Conventional Wisdom in IT :-)
 
 

A few things in IT remain true, despite the best efforts of marketing hype, vendor salespeople, and trade rag pundits trying to make everyone believe otherwise:

  • The Internet poses security risks. Always has. Always will.

  • Users don't understand IT - never have, never will. All they really understand is their jobs.

  • No project gets enough time, budget and resources to be done the way it should be done.

  • "Free" anything isn't.

  • Faster hardware is cheaper than faster software.

  • It's up to us to get our money's worth. Caveat emptor.

  • The best technology doesn't always make a successful product. Then again, the best technology may not be what you need.

  • Some vendors really don't like some other vendors - so much that they're willing to let it get in the way of working with customers.

  • If nobody else is trying something, there's usually a reason. Maybe not a good reason, but a reason.

  • Faster hardware doesn't solve business problems - unless the business problem is slow hardware.

  • Traffic expands to fill the bandwidth provided.

  • If you take something away from users, they'll sneak it in the back way anyhow.

  • The most powerful influence on CEOs' IT preferences are the people who write for airline in-flight magazines.

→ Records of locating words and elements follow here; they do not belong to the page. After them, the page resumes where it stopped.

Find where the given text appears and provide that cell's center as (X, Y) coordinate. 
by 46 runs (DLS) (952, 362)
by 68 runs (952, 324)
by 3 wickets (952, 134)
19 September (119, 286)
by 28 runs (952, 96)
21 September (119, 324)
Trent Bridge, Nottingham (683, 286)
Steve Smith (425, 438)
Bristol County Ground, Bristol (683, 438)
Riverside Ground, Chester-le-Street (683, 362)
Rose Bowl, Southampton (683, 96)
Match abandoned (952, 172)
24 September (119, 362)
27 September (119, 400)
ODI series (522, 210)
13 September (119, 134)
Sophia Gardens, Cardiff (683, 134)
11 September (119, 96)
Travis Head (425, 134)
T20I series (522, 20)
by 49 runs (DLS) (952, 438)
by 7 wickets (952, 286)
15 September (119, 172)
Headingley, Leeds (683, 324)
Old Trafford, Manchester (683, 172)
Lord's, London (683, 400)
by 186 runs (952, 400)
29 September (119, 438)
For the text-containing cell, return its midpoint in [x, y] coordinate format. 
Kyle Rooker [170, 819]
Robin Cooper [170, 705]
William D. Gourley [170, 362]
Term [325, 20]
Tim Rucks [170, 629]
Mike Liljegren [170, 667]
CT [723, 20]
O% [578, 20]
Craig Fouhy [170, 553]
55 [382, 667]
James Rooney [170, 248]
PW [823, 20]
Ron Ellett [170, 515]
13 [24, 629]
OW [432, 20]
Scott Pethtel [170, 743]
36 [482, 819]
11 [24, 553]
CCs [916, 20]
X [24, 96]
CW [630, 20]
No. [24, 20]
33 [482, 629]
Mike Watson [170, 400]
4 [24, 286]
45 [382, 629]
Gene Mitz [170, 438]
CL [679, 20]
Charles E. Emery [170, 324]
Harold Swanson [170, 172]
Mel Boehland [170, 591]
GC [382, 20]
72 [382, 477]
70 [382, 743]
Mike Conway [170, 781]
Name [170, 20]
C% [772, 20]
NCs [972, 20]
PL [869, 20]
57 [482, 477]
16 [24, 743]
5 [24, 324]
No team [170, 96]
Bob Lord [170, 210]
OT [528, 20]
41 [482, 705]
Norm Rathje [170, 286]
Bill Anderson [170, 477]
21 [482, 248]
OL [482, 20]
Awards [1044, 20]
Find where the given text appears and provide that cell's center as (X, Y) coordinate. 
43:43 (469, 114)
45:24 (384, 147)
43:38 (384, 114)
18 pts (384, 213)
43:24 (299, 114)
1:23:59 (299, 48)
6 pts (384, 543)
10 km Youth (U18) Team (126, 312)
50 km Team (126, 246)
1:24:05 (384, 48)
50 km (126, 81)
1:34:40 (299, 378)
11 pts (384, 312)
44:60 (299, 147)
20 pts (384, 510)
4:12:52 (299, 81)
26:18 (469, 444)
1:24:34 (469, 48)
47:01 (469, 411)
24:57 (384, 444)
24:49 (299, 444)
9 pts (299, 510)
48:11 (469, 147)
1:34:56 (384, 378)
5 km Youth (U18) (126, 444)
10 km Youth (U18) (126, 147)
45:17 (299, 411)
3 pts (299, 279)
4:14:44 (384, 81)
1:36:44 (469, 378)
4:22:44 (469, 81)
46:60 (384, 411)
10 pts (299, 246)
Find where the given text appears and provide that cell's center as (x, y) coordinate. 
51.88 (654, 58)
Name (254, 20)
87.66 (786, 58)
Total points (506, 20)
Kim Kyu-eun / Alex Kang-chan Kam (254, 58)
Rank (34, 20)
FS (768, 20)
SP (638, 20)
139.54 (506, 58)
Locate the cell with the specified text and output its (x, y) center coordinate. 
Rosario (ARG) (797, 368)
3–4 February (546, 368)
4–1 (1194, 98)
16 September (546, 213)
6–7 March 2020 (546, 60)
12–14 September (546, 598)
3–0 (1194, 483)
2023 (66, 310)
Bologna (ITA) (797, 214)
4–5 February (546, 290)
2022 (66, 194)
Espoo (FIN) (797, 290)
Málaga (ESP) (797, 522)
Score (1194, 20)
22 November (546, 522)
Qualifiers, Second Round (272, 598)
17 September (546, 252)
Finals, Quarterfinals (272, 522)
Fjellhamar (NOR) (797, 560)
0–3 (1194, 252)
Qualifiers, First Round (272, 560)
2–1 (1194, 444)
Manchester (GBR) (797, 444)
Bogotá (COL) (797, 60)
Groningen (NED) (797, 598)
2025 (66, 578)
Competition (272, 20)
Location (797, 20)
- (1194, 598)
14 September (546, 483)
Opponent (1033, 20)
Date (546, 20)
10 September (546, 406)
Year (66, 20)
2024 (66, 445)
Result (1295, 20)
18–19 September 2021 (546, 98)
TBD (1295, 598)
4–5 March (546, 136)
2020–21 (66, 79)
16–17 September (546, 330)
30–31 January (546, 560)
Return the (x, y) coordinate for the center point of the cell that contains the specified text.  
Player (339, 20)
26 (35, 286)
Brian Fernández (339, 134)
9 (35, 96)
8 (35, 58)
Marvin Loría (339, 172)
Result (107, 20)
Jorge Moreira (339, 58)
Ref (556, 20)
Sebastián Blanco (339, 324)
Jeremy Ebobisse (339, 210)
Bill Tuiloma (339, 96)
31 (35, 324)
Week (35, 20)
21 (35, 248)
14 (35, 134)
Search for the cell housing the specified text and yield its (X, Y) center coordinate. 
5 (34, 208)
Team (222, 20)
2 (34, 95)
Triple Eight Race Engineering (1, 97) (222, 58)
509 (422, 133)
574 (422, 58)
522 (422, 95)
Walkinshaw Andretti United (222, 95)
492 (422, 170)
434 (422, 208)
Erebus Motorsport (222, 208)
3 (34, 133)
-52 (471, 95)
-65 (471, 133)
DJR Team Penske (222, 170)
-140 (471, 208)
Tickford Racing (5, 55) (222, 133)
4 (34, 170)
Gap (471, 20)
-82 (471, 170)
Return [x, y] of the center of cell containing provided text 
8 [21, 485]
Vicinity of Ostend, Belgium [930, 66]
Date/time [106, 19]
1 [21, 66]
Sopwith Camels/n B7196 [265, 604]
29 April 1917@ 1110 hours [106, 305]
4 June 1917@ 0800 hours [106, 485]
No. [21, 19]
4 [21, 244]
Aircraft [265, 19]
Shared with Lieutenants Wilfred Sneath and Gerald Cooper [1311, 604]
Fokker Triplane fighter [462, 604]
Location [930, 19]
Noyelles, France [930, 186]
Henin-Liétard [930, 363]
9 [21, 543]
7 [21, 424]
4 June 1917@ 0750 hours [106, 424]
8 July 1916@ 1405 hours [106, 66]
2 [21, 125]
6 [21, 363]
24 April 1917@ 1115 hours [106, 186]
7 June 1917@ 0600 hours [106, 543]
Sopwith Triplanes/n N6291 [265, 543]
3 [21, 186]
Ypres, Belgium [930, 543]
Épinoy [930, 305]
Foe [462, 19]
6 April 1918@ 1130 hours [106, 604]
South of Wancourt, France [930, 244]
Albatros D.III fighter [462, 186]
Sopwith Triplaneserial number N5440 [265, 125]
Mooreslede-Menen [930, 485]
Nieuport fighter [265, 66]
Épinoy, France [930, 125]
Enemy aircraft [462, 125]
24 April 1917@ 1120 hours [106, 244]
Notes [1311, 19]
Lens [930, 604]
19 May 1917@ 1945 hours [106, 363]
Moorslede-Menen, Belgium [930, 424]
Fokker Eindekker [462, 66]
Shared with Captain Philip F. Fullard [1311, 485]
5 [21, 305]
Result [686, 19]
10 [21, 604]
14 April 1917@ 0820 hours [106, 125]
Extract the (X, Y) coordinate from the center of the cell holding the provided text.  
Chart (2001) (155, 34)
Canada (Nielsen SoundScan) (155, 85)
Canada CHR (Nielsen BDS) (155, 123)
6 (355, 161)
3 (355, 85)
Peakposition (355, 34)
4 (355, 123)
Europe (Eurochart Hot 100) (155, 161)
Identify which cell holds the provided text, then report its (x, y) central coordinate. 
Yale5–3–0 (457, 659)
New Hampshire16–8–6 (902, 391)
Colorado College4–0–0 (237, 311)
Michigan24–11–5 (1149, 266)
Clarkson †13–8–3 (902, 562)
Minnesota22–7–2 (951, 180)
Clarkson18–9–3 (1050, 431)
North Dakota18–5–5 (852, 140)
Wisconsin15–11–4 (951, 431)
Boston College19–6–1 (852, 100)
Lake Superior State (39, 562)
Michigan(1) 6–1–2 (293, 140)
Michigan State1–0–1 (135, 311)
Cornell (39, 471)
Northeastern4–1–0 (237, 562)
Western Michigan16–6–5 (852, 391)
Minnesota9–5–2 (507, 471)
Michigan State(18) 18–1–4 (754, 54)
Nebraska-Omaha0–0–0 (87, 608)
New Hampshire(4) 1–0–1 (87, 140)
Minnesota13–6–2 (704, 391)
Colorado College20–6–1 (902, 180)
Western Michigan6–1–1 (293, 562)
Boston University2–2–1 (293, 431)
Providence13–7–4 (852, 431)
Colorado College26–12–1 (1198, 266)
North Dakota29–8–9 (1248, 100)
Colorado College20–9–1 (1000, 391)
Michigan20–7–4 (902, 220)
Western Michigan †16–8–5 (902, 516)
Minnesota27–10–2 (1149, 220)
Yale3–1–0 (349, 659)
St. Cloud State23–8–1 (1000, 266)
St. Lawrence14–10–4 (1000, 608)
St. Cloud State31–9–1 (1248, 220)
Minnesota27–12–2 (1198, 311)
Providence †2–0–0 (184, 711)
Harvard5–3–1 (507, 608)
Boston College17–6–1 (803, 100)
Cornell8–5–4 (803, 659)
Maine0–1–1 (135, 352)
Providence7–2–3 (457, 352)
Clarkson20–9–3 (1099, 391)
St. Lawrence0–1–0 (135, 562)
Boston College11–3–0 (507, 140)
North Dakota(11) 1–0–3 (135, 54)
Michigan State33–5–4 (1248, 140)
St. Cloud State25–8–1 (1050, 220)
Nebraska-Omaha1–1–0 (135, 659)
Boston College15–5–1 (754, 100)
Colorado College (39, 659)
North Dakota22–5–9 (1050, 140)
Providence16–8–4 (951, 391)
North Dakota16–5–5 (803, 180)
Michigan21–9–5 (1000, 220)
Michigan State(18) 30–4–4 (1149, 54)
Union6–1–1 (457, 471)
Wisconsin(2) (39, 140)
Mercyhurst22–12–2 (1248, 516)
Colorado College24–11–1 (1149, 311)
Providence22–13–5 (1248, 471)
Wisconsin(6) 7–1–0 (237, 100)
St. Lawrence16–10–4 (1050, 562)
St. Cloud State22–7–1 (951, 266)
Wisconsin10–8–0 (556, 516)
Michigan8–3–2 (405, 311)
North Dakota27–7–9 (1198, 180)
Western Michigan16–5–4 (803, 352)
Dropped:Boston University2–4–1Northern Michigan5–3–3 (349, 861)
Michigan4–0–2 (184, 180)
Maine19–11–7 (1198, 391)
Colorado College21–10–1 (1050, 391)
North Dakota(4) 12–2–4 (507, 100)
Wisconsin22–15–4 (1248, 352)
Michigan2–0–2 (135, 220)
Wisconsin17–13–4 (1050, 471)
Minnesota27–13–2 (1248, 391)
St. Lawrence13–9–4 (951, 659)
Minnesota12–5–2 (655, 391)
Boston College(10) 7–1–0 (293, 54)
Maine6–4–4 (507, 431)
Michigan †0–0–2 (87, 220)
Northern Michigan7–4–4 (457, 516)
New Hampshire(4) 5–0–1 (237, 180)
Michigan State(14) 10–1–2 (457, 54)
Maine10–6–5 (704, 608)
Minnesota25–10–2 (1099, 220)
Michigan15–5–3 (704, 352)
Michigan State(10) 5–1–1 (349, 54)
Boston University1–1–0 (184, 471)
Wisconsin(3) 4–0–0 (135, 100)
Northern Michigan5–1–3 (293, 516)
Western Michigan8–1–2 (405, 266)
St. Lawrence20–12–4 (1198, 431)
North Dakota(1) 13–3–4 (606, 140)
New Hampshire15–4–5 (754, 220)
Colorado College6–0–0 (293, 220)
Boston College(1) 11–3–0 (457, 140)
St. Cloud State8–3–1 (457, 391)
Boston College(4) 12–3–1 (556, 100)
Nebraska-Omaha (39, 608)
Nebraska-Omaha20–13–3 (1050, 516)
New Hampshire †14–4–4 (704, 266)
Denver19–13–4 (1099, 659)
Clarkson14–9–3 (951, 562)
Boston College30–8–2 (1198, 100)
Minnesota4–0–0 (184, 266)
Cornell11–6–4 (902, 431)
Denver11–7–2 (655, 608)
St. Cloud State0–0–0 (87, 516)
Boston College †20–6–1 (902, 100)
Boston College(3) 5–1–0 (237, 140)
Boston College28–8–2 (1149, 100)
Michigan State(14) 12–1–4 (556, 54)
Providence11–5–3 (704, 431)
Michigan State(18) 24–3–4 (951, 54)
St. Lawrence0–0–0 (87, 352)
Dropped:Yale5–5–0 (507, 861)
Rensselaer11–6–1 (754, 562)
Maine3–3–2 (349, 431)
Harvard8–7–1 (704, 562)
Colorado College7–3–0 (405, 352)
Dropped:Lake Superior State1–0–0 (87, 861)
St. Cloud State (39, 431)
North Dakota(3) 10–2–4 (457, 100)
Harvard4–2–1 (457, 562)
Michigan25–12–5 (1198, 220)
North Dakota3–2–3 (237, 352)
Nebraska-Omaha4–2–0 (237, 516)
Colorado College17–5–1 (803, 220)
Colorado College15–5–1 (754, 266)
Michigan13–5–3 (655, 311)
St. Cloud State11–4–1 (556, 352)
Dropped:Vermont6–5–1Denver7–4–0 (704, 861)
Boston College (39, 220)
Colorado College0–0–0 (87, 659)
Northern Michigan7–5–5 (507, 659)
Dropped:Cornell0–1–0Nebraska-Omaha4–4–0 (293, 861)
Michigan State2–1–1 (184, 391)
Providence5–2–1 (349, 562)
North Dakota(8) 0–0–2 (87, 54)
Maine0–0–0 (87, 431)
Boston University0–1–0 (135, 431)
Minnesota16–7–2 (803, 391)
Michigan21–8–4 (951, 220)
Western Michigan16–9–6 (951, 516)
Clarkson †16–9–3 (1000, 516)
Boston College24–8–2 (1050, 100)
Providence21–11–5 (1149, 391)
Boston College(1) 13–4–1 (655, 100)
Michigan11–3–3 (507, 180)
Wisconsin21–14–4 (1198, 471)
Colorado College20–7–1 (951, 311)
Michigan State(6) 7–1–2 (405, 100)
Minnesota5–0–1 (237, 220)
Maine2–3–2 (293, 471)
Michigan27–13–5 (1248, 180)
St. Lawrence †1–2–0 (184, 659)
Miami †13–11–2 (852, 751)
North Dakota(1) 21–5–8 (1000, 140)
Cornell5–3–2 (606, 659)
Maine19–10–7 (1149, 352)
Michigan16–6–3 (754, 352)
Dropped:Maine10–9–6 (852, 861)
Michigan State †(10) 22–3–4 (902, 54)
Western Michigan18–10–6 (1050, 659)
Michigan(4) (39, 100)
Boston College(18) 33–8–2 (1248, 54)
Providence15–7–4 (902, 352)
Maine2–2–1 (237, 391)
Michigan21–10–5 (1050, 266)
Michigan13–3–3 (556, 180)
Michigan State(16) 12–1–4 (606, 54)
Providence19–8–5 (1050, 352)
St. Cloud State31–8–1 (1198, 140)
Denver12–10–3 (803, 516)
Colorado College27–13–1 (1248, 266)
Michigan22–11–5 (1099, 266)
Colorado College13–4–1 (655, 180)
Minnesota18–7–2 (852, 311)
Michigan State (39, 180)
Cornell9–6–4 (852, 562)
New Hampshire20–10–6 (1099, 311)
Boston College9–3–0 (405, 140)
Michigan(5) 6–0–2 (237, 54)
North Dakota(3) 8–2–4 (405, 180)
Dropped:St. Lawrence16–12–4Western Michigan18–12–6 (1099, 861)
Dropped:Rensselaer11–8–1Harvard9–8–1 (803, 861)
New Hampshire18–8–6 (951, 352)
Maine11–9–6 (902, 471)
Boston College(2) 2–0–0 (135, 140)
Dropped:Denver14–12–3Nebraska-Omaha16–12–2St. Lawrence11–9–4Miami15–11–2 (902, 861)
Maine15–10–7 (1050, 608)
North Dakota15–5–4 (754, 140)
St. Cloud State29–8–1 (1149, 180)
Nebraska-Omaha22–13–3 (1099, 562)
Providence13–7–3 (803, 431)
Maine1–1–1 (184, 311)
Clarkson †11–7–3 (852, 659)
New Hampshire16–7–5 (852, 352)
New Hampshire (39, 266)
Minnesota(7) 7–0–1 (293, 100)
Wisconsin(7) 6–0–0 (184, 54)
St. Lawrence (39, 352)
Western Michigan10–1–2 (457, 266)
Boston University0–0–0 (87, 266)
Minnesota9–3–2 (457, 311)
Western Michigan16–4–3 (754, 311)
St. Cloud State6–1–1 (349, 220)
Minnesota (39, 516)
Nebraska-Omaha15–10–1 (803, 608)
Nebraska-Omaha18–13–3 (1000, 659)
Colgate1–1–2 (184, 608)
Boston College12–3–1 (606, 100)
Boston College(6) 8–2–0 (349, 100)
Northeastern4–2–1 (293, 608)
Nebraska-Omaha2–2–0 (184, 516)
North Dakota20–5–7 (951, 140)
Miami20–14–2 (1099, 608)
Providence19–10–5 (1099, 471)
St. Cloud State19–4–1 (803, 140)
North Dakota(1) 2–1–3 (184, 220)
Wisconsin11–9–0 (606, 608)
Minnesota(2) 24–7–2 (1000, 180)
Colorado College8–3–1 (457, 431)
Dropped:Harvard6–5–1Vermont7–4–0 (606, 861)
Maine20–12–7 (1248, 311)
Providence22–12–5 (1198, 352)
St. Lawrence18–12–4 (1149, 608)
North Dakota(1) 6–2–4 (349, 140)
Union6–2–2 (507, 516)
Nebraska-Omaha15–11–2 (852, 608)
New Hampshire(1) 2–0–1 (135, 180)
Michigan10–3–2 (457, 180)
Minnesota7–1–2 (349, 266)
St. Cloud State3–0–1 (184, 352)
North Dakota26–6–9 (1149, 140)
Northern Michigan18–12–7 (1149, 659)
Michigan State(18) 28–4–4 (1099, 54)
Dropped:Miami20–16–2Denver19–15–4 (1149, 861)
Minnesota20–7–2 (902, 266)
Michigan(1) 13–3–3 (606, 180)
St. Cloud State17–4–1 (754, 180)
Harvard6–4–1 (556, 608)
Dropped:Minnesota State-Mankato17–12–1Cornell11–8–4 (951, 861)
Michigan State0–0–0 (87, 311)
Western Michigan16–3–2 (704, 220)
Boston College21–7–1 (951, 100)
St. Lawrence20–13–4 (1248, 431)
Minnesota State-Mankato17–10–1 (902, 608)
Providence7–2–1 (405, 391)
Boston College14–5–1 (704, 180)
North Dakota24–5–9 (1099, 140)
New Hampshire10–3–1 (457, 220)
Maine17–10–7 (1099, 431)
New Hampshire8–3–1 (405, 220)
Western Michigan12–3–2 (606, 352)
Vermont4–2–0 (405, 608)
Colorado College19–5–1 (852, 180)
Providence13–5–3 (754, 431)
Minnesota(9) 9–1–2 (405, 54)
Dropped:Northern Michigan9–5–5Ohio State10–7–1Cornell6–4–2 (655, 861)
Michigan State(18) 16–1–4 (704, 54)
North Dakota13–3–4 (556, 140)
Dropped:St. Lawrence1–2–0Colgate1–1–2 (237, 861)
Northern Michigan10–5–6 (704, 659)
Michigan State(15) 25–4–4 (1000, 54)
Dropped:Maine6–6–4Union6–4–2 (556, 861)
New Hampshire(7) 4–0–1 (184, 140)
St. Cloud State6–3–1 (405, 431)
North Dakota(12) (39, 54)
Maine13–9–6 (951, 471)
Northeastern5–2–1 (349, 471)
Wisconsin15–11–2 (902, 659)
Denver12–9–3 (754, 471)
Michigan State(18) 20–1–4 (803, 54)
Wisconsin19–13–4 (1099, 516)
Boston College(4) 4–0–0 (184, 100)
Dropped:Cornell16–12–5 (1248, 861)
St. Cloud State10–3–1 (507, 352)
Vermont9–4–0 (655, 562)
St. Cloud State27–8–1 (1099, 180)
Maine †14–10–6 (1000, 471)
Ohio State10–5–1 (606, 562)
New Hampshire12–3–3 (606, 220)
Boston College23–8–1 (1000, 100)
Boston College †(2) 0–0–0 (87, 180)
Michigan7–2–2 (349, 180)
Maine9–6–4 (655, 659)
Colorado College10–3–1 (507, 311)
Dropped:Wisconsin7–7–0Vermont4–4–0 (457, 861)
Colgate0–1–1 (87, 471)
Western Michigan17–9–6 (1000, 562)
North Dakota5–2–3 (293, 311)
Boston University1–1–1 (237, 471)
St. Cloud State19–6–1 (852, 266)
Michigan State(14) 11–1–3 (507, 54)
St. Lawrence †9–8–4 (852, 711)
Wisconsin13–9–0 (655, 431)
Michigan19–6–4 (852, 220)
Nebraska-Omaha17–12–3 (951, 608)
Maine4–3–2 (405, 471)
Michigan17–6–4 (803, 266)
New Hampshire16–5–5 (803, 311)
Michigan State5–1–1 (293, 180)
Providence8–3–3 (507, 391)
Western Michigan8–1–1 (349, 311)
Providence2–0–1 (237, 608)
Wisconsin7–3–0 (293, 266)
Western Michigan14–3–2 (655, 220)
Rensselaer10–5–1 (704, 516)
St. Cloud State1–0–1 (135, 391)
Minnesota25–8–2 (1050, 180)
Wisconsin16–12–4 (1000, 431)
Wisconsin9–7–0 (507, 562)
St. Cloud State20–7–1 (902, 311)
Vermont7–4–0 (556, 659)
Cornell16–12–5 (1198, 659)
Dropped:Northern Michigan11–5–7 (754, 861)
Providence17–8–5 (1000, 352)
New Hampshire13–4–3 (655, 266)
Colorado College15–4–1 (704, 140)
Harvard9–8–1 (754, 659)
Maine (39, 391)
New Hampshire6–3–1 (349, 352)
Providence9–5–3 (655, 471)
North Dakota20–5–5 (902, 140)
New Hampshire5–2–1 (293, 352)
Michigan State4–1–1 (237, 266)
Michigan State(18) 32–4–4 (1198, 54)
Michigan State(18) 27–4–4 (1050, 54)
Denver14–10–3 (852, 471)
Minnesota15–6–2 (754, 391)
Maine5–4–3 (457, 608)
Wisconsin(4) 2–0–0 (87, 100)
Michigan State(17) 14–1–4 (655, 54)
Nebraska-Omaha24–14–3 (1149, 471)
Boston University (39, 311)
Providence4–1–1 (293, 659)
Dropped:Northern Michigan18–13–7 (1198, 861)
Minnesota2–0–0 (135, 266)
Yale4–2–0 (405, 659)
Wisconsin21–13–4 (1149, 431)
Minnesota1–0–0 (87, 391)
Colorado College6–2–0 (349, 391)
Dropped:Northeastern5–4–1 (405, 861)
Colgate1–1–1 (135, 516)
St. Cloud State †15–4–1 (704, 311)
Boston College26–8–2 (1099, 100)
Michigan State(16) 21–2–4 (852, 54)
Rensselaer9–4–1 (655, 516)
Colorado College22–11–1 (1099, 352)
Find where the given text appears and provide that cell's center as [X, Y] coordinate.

  • "More bandwidth/memory/storage/processing power than you'll ever need" will last you six months. A year, tops.

  • "We've never done it that way before" is a more powerful argument than any cost/benefit analysis.

  • IT projects advance or die. Sometimes both. But if it isn't advancing, it's dying.

  • What counts isn't how much a product costs when you buy it. What counts is how much it costs before you finally shut it down.

  • Functionality isn't the same as usefulness.

  • When you just have a hammer, everything looks like a nail. Most IT people just have technology.

  • It always takes longer and costs more to fix it later.

  • The systems that last are the ones you were counting on to be obsolete.

  • A good idea is no match for a bad habit.

  • By the time your CEO has read about a technology, it's no longer a strategic advantage.

  • Ninety percent of a system's cost is still training people to use it.

  • IT projects fail. Large projects fail more often than small ones. So if failure isn't an option, you'll never do anything.

  • Exactly what you want always costs more than what you can afford .

  • Old ideas got that way because they proved useful.

  • Data isn't information. Information isn't knowledge. Knowledge isn't manageable.

  • The hardest problems get solved last.

  • If you can't find the bug in a procedure in 15 minutes, rewrite it.

  • Fast - Good - Cheap. . . . .Pick any two.